El peor posible: que ser eficiente te penaliza, y ser deudor te recompensa.

"Lo que hoy se acuerda con Cataluña mañana será reclamado por otras CCAA con capacidad de presión política, abriendo la puerta a un modelo a la carta de financiación"

Esto no es un incentivo fiscal. Esto es un incentivo perverso, que atenta contra los principios más básicos del buen gobierno.

La financiación autonómica no es un juego de suma cero. No se trata de que unos ganen y otros pierdan. Se trata de que todos los españoles, vivan donde vivan, tengan acceso a unos servicios públicos mínimos y decentes.

Y para eso hace falta un sistema común, solidario, transparente y basado en reglas claras. No en acuerdos puntuales a cambio de votos.

No lo olvidemos: el modelo que se propone es también políticamente destructivo. Porque refuerza el bilateralismo, debilita la cohesión territorial y margina el principio de equidad horizontal entre comunidades.

Porque lo que hoy se acuerda con Cataluña, mañana será reclamado por otras comunidades con capacidad de presión política, abriendo la puerta a un modelo a la carta de financiación, contrario a cualquier idea moderna de Estado.
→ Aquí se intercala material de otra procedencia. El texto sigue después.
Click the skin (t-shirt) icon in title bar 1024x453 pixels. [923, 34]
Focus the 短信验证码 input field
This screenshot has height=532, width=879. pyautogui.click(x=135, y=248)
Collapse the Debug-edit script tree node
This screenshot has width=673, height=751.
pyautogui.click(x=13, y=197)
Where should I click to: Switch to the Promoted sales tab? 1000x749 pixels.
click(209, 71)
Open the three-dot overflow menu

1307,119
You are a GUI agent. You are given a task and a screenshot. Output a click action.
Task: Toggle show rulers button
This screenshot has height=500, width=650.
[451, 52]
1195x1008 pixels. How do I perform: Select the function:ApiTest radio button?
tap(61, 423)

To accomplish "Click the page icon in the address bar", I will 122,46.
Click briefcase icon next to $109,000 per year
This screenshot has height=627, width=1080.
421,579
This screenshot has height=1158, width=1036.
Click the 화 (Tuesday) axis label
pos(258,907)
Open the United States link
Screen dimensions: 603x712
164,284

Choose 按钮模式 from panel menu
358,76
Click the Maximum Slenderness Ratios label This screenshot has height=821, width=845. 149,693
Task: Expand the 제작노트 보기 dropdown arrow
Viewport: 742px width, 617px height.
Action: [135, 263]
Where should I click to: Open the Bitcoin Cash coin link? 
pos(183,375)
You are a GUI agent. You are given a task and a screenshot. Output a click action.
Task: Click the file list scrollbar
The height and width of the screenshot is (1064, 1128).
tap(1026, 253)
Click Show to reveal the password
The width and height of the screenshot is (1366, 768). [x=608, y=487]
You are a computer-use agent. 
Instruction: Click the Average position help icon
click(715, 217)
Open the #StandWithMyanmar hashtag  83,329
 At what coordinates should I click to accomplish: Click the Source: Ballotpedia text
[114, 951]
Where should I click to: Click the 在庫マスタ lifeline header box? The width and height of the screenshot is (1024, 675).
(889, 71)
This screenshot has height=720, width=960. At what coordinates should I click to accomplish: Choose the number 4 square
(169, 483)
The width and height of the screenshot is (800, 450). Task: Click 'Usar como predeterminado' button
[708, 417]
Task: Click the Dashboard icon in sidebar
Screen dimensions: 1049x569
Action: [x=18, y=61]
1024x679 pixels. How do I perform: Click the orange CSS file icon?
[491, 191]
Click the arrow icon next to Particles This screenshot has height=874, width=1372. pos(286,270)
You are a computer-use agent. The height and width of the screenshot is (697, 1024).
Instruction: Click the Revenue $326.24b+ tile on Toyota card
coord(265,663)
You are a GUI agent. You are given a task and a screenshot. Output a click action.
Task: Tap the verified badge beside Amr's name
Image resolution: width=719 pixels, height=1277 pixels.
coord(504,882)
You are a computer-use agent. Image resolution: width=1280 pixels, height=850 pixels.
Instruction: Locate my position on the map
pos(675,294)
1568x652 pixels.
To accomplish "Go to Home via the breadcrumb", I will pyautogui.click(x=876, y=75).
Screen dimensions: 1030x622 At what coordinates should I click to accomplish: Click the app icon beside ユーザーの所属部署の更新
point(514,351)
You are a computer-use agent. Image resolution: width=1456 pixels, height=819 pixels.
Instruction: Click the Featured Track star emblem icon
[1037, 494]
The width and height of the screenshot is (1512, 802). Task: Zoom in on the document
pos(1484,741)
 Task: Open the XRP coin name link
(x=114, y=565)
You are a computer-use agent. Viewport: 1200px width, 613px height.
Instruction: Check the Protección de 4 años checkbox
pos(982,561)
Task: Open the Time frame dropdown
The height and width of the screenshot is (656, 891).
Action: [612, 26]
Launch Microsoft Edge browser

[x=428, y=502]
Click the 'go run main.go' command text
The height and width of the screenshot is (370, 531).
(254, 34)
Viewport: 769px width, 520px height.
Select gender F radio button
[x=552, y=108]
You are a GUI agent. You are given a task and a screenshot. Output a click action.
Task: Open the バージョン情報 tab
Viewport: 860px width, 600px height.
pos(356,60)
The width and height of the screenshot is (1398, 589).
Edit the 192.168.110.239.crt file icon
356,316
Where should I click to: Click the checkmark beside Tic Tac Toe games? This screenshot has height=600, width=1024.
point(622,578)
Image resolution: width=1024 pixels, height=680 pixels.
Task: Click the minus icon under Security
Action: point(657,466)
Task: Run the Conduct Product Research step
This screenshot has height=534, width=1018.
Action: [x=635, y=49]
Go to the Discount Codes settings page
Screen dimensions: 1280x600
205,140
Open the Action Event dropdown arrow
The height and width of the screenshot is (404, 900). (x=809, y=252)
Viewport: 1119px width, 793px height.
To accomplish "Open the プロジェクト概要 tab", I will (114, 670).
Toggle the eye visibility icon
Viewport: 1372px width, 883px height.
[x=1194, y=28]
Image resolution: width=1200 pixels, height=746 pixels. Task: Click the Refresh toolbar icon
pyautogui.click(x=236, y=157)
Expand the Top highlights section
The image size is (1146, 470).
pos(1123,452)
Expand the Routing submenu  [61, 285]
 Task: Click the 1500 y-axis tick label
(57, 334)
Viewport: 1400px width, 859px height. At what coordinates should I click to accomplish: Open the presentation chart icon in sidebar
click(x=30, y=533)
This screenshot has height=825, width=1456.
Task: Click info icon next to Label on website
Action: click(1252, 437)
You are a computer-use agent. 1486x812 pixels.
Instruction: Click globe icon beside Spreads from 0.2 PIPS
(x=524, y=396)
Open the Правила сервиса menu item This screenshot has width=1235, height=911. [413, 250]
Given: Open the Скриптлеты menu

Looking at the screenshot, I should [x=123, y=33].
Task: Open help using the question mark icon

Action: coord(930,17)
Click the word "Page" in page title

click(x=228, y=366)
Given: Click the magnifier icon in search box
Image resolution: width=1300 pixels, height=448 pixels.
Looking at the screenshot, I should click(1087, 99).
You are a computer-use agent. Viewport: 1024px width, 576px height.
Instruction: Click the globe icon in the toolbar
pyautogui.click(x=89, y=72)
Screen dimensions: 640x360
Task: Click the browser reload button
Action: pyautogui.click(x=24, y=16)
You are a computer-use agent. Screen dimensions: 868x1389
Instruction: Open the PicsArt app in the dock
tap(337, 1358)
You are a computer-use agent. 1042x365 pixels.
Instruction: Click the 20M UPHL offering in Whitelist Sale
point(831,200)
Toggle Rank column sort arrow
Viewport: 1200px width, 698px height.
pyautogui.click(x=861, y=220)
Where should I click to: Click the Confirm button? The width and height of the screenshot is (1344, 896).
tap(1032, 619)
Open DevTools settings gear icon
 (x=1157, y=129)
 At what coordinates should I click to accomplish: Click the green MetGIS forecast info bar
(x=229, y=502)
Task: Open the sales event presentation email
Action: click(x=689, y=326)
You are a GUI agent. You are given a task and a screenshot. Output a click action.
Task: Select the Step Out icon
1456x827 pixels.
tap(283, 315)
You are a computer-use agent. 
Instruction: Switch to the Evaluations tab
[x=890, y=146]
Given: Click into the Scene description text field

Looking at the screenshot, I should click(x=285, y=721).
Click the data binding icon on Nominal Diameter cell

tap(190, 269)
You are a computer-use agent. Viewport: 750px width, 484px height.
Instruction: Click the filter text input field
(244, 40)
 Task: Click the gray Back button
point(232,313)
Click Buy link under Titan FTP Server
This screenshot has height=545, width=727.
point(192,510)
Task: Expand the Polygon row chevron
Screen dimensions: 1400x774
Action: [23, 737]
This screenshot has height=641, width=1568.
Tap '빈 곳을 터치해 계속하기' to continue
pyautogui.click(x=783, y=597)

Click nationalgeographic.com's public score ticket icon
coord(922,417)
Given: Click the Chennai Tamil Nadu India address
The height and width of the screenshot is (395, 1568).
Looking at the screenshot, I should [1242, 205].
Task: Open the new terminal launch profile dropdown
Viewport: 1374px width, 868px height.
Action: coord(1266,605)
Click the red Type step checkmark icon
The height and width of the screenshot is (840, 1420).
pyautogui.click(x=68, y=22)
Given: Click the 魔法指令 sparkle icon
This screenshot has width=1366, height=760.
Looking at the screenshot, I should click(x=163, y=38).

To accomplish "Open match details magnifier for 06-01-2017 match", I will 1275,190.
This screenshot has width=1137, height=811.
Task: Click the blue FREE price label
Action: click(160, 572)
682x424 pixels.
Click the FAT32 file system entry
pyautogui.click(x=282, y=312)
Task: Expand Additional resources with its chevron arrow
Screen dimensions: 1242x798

Y, además, este modelo no es necesario. Cataluña no necesita un cupo. Cataluña necesita gestionar mejor los recursos que ya tiene, que no son pocos.

Según Fedea, su aportación al sistema común fue en 2021 de unos 22.800 millones, mientras que su deuda con el Estado —insisto— supera los 73.000 millones. Es decir, que por cada euro que aporta, debe tres. No es un problema de lo que da, sino de lo que ha gastado de más.

España necesita una revisión del sistema de financiación autonómica, sí. Pero no una que consagre desigualdades, sino una que refuerce la justicia, la eficiencia y la solidaridad.

Una que premie a quien gestiona bien, no a quien presiona mejor.

Una que blinde la igualdad entre todos los ciudadanos, no que consagre diferencias irreversibles.

El cupo catalán no es viable. No es legal. No es justo. Y desde luego, no es el camino a seguir si queremos que España siga siendo España.

*** Albert Guivernau es doctor en Economía y director de la Fundación Civismo.